(Stored items)
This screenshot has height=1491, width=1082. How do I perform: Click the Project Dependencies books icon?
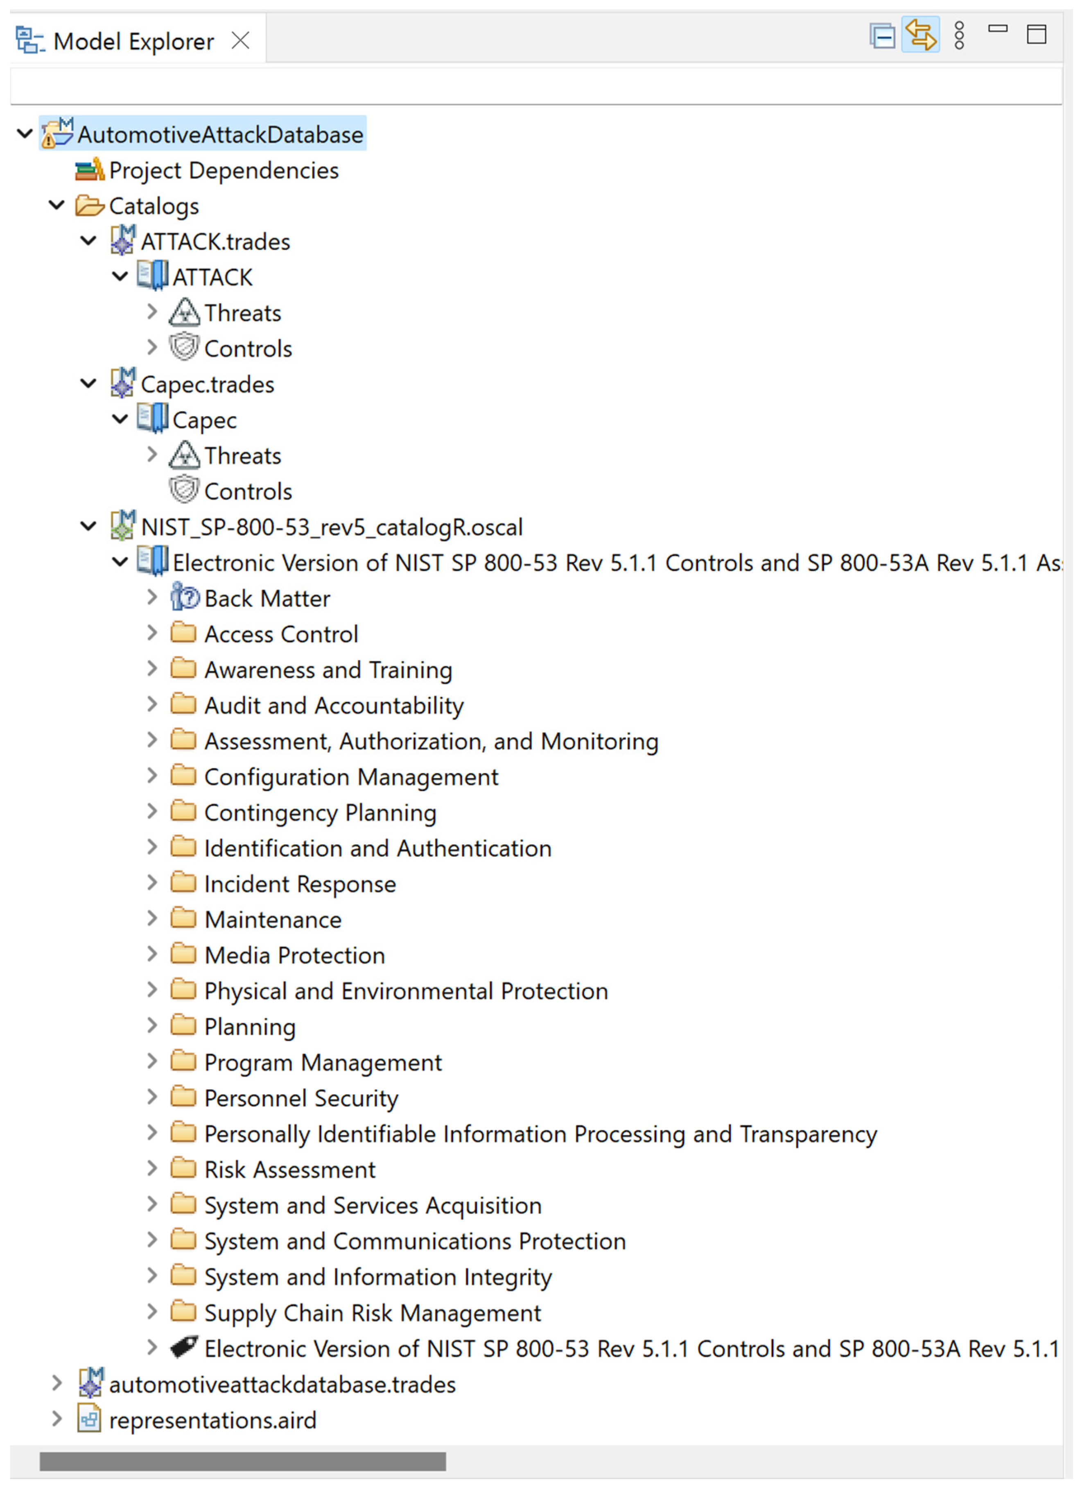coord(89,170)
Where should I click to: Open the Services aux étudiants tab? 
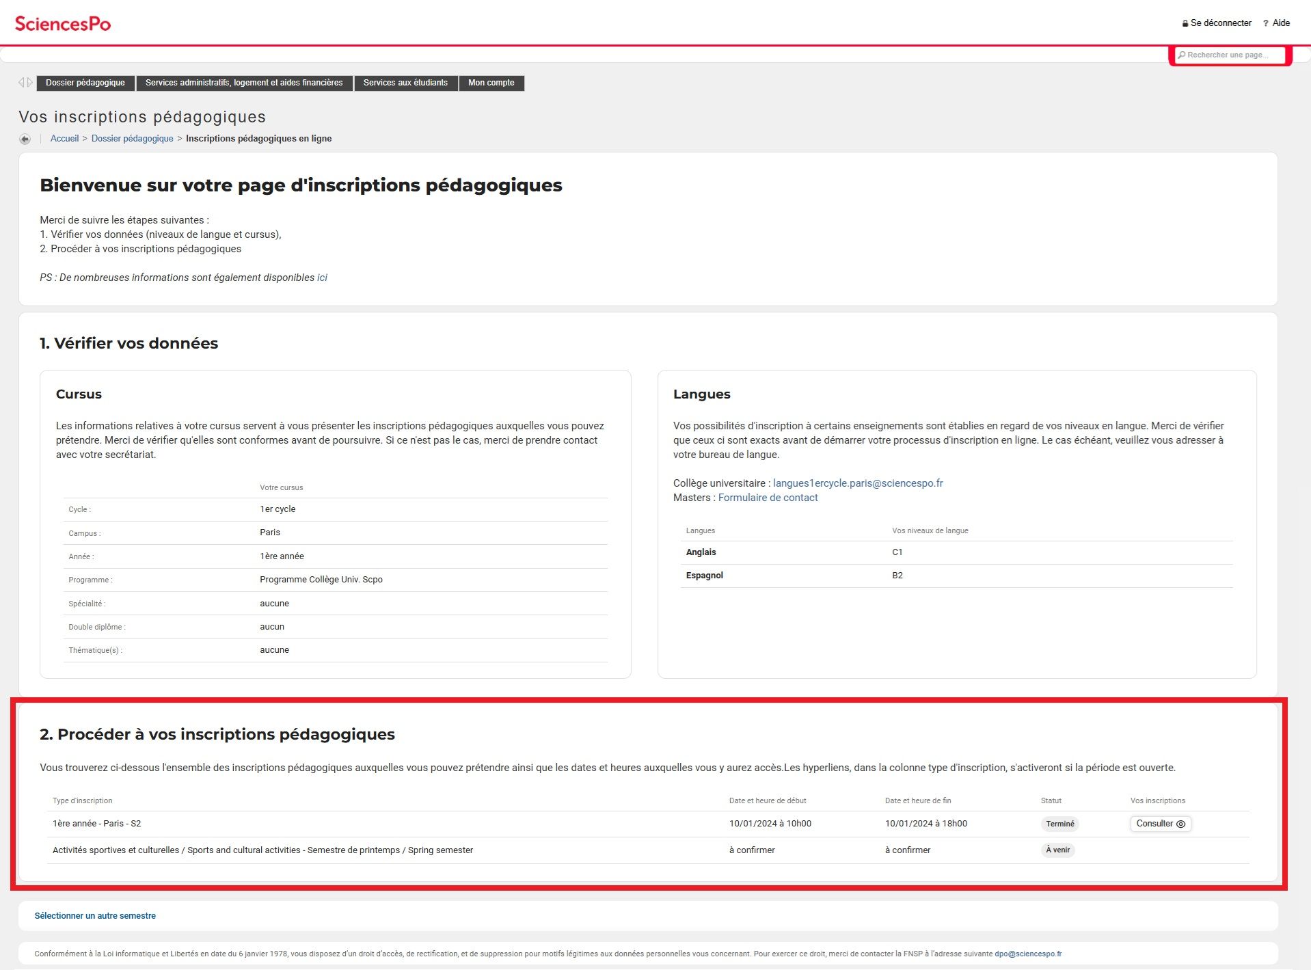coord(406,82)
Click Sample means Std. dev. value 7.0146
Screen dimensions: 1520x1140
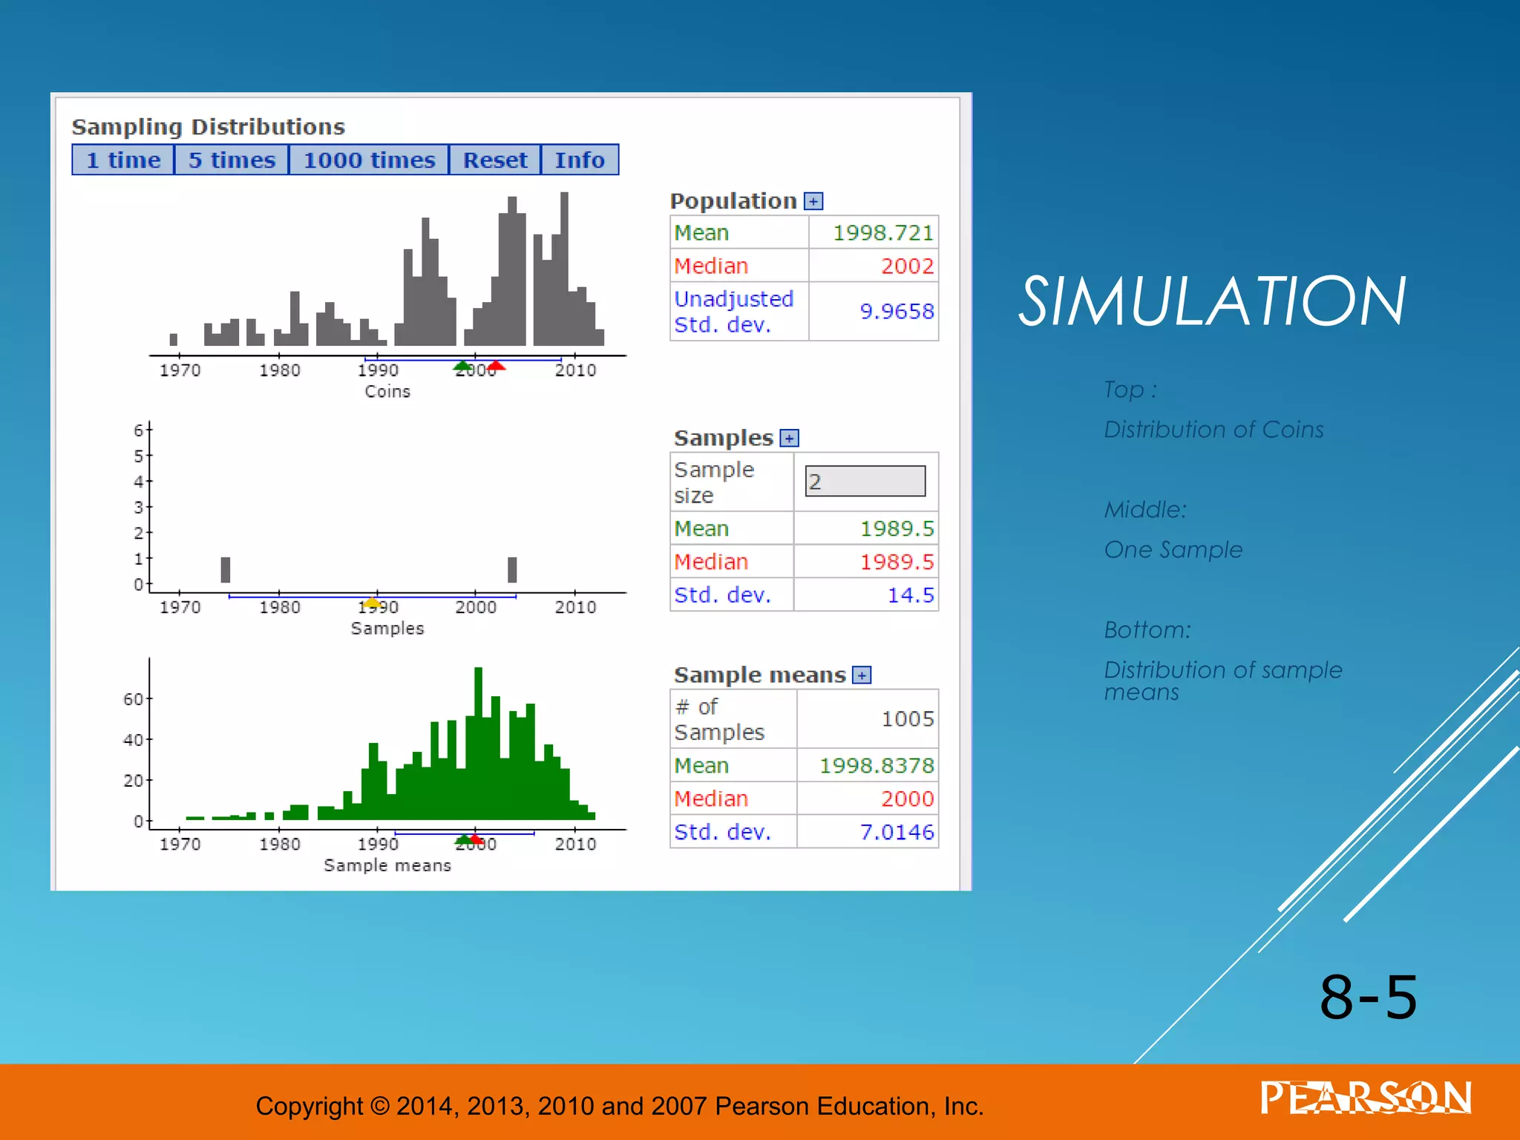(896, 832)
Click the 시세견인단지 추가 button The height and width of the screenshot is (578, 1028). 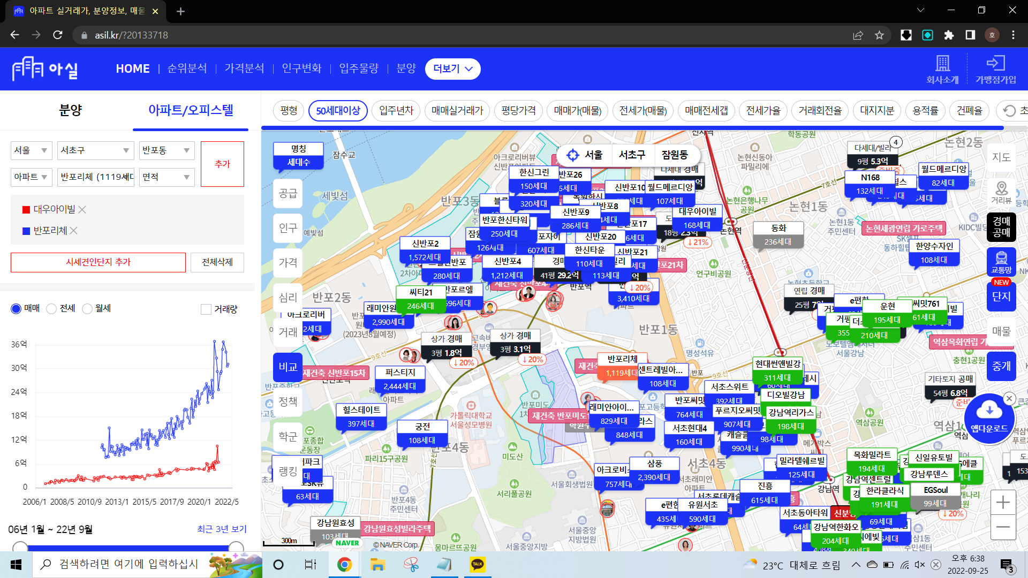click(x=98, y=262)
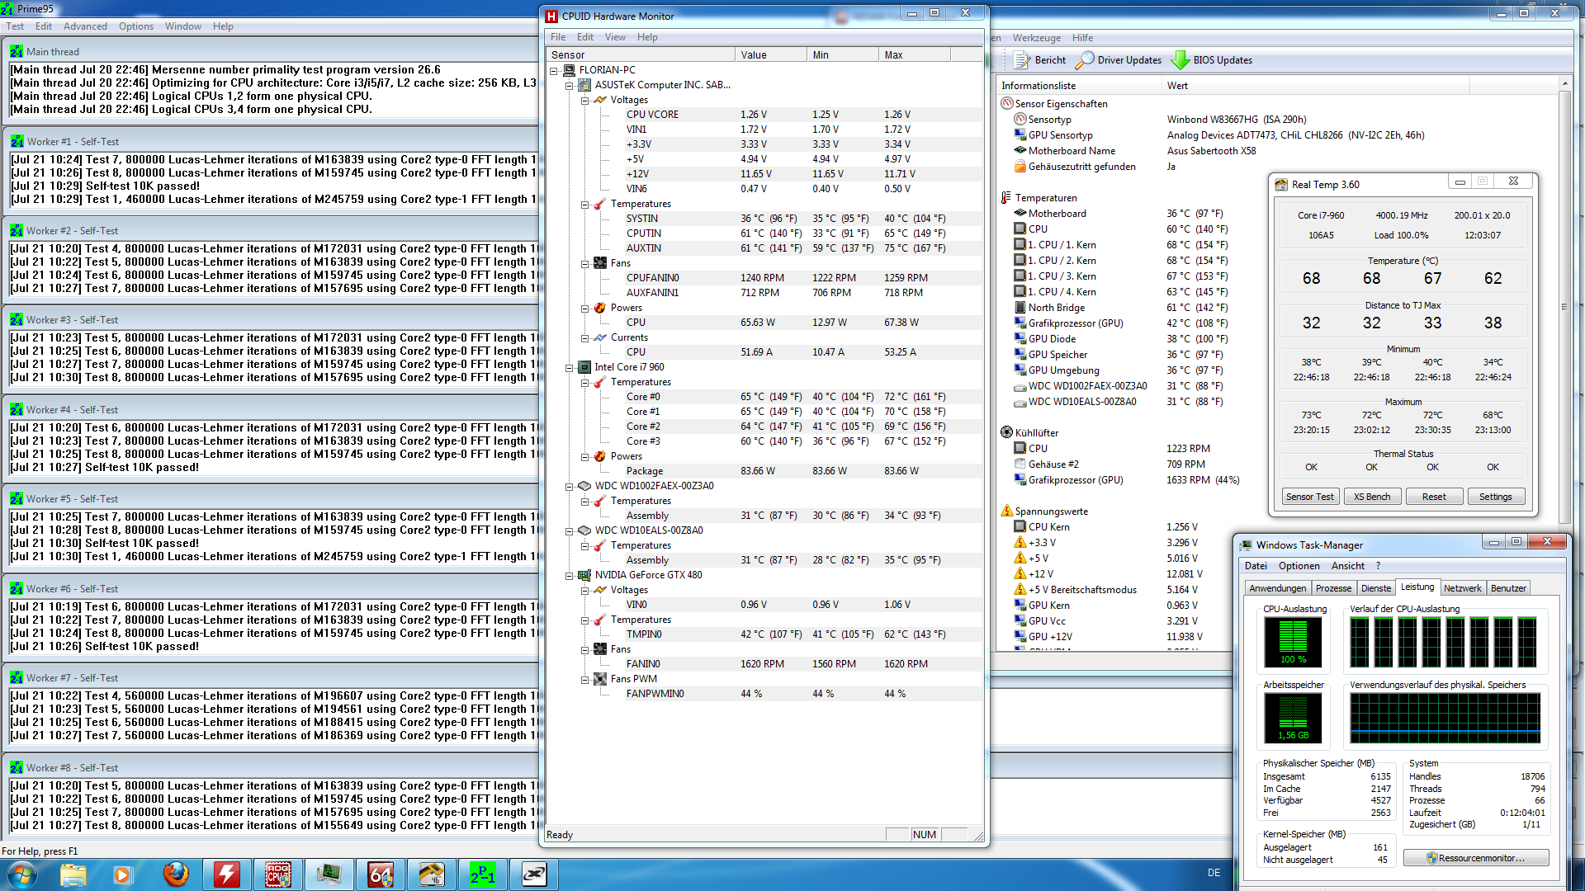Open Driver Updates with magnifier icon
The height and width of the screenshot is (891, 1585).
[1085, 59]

• [PROBLEM TO WORK ON]:
All lines from the start of the entries above through the line containing "Click Sample means Std. dev. value 7.0146" must be transcribed exactly, both ends included, and no picture may be copied.

• [OUTPUT]:
This screenshot has height=1491, width=1082. How do I perform: Click the Project Dependencies books icon?
coord(89,170)
Where should I click to: Open the Services aux étudiants tab? 
coord(406,82)
Click Sample means Std. dev. value 7.0146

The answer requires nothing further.